Commenting on the reasons for this legal action, Attorney General Jorge Messias said:

“The owner, the person in charge of the vessel, its assignee and the insurer, as well as the owners of the cargo, are jointly and severally liable for damages that may be caused, directly or indirectly, to the safety of navigation and the environment… No one can cause environmental damage of this magnitude and not answer for it. We hope that this action will be pedagogical so that people and companies understand that environmental infringement does not pay, and so that episodes like this are never repeated in Brazil.”7

According to the legal documents filed by the AGU with the 9th Federal Court of Pernambuco, the vessel: “contained toxic substances such as asbestos, [which] could have serious impact on the environment…”8 Compensation obtained as a result of this lawsuit would, says the AGU, go to a fund dedicated to protecting the marine environment.

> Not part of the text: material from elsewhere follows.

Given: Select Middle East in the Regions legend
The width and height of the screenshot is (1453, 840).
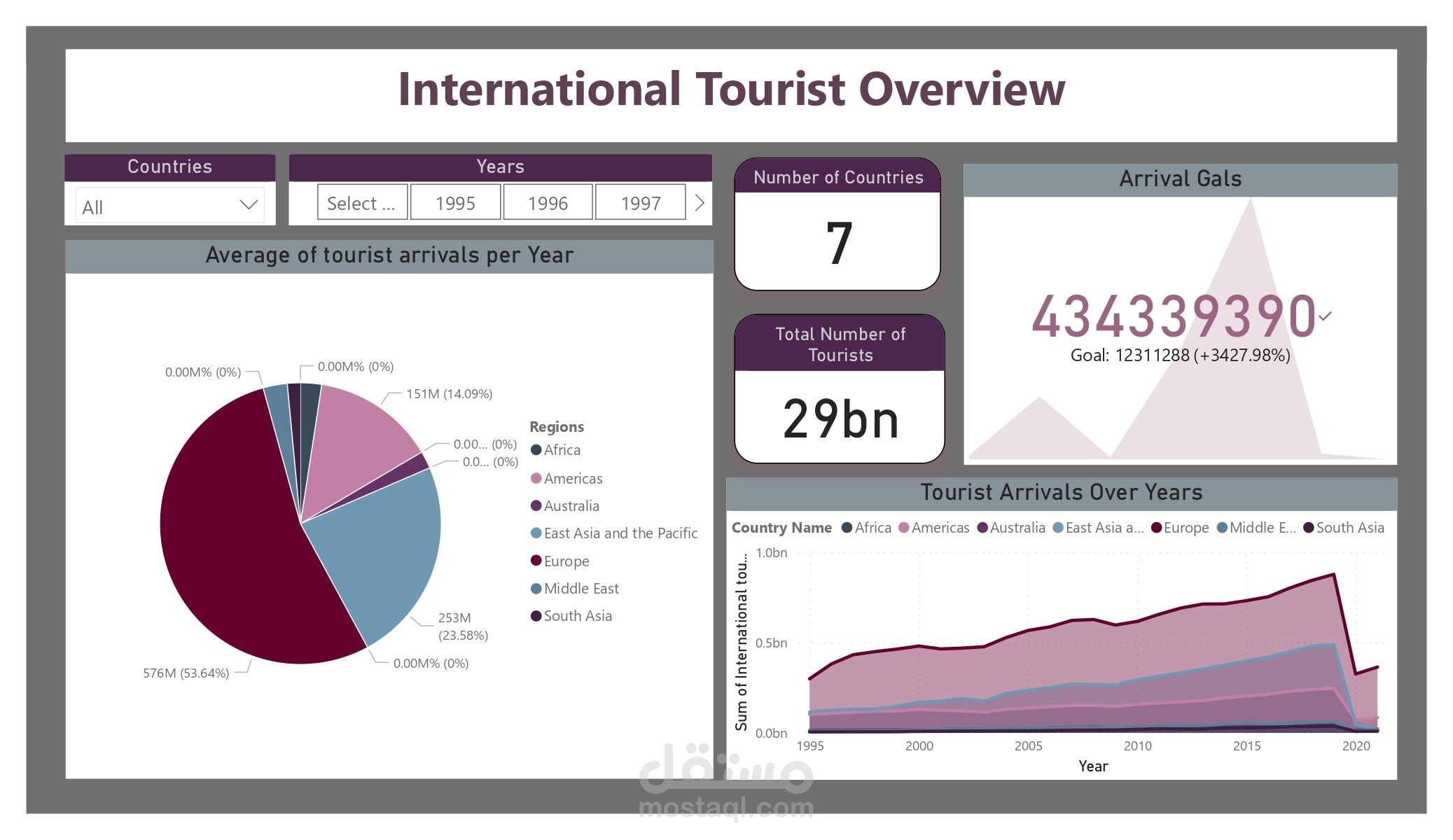Looking at the screenshot, I should point(575,589).

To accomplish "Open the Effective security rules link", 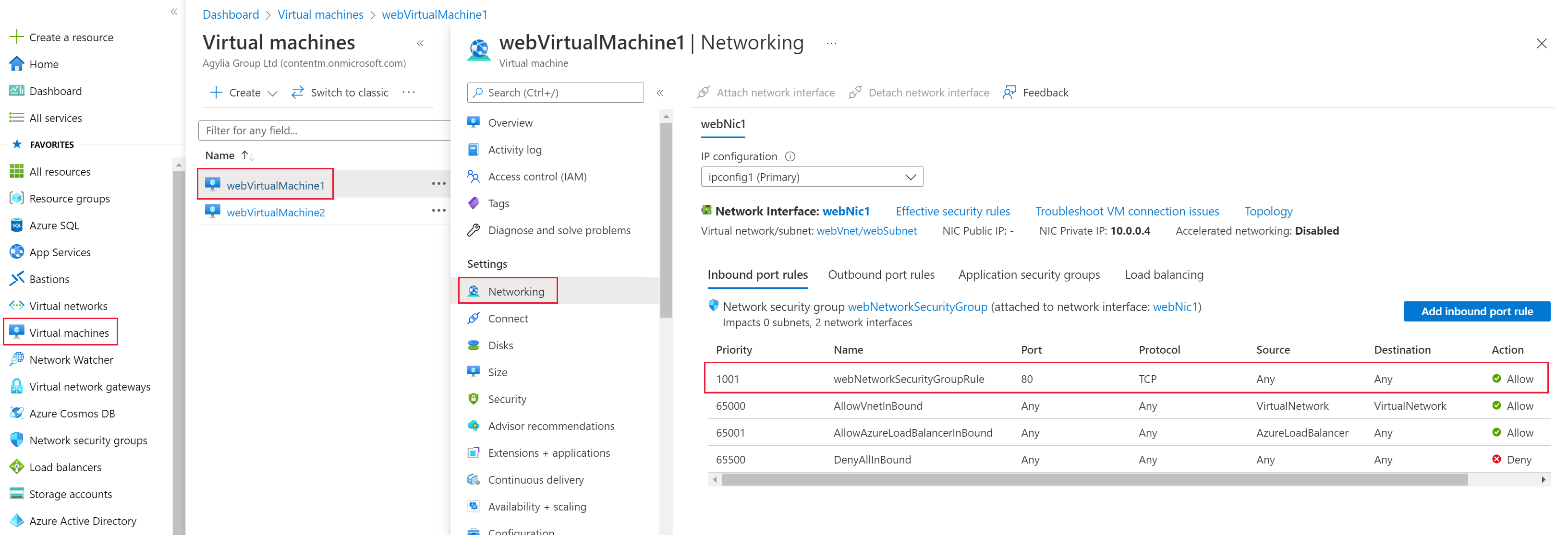I will [x=953, y=212].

The defendants in Pernambuco’s public civil action were:

  • the Turkish company which purchased the vessel from the Brazilian government: Sök Denizcilik;
  • the company which transported the vessel to Turkey: MSK;
  • the national exporter of the São Paulo: Oceans Prime Offshore Maritime Agency;
  • the British company, contracted by Sök, to provide Protection and Indemnity insurance cover: Thomas Miller Specialty.

This isn’t the first lawsuit to be filed over the São Paulo; it most certainly won’t be the last. The sinking of its former flagship will haunt Brazil for decades to come and the bill for defending the country’s actions and reputation at home and abroad will be colossal.

April 20, 2023


1 Kazan-Allen, L. São Paulo Blame Game. October 11, 2022.
Kazan-Allen, L. The São Paulo: International Hot Potato. September 1, 2022.

2 The Instituto Brasileiro do Meio Ambiente e dos Recursos Naturais Renováveis (IBAMA) is a federal agency under the Ministry of Environment and the Basel Convention Competent Authority in Brazil.

3 Kazan-Allen, L. The Sinking of the São Paulo. February 6, 2023.

4 Entenda como amianto influenciou no cálculo de R$322 milhões em pedido de indenização por abandono de porta-aviões [Understand how asbestos influenced the calculation of R$322 million in compensation claims for aircraft carrier abandonment]. April 14, 2023.

5 The breakdown of the R$322 million damages were: R$177.8 million for damages to the natural environment caused by the presence of toxic materials on-board; R$37.2 million to cover the Navy's expenses including the costs associated with the sinking of the ship; R$107.5 million for collective moral damages.

6 Maia, Fl. AGU pede R$322 milhões de indenização às empresas responsáveis pelo navio com amianto [AGU requests R$322 million in compensation from the companies responsible for the ship with asbestos]. April 13, 2023

7 AGU pede R$322 milhões às empresas de porta-aviões desativado [AGU asks R$322 million from decommissioned aircraft carrier companies]. April 15, 2023.

8 Ferraz, A. AGU pede R$322 milhões de indenização de empresas que abandonaram porta-aviões no litoral de Pernambuco [AGU asks for R$322 million in compensation from companies that abandoned aircraft carriers off the coast of Pernambuco]. April 14, 2023.